Texto fornecido.

______________________________

Em razão dos compromissos ambientais assumidos no âmbito da 21ª Conferência do Clima (COP 21) de reduzir a emissão de carbono, reduzindo a emissão de gases do efeito estufa (GEE), cada vez mais diversos países têm buscado fontes alternativas para a geração de energia em substituição aos combustíveis fósseis mais poluentes, como o óleo combustível, diesel e a gasolina (entre outros).
Nesse cenário em que, por um lado, há grande preocupação ambiental, e por outro, a necessidade de se preservar a segurança energética, cada vez mais o gás natural tem se apresentado como uma alternativa viável para uma transição para energias mais limpas, sendo incorporado à matriz energética de várias nações.
O Brasil, por sua vez, conta com grande capacidade de oferta desse energético, o qual se encontra principalmente nos campos de produção de petróleo. Entretanto, embora a produção de petróleo e de gás no país seja realizada há décadas, até o momento a indústria do gás natural não se desenvolveu como poderia, inclusive por ter sido concentrada em praticamente um único agente que atuava em todas as etapas da sua cadeia de valor.

______________________________

Requisitos do exercício.
Transcreva na íntegra o texto sobre o gás natural como alternativa energética, sem alterar nenhuma palavra nem a pontuação.

Conteúdo dos dados.

______________________________

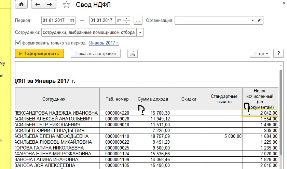This screenshot has width=287, height=169.
Task: Select the tax cell 2 042,00
Action: [x=260, y=113]
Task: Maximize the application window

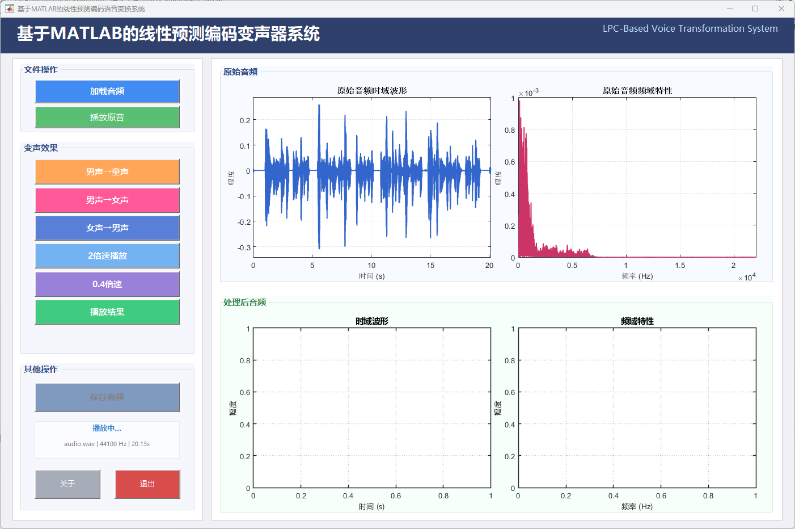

______________________________

Resolução.
Em razão dos compromissos ambientais assumidos no âmbito da 21ª Conferência do Clima (COP 21) de reduzir a emissão de carbono, reduzindo a emissão de gases do efeito estufa (GEE), cada vez mais diversos países têm buscado fontes alternativas para a geração de energia em substituição aos combustíveis fósseis mais poluentes, como o óleo combustível, diesel e a gasolina (entre outros).
Nesse cenário em que, por um lado, há grande preocupação ambiental, e por outro, a necessidade de se preservar a segurança energética, cada vez mais o gás natural tem se apresentado como uma alternativa viável para uma transição para energias mais limpas, sendo incorporado à matriz energética de várias nações.
O Brasil, por sua vez, conta com grande capacidade de oferta desse energético, o qual se encontra principalmente nos campos de produção de petróleo. Entretanto, embora a produção de petróleo e de gás no país seja realizada há décadas, até o momento a indústria do gás natural não se desenvolveu como poderia, inclusive por ter sido concentrada em praticamente um único agente que atuava em todas as etapas da sua cadeia de valor.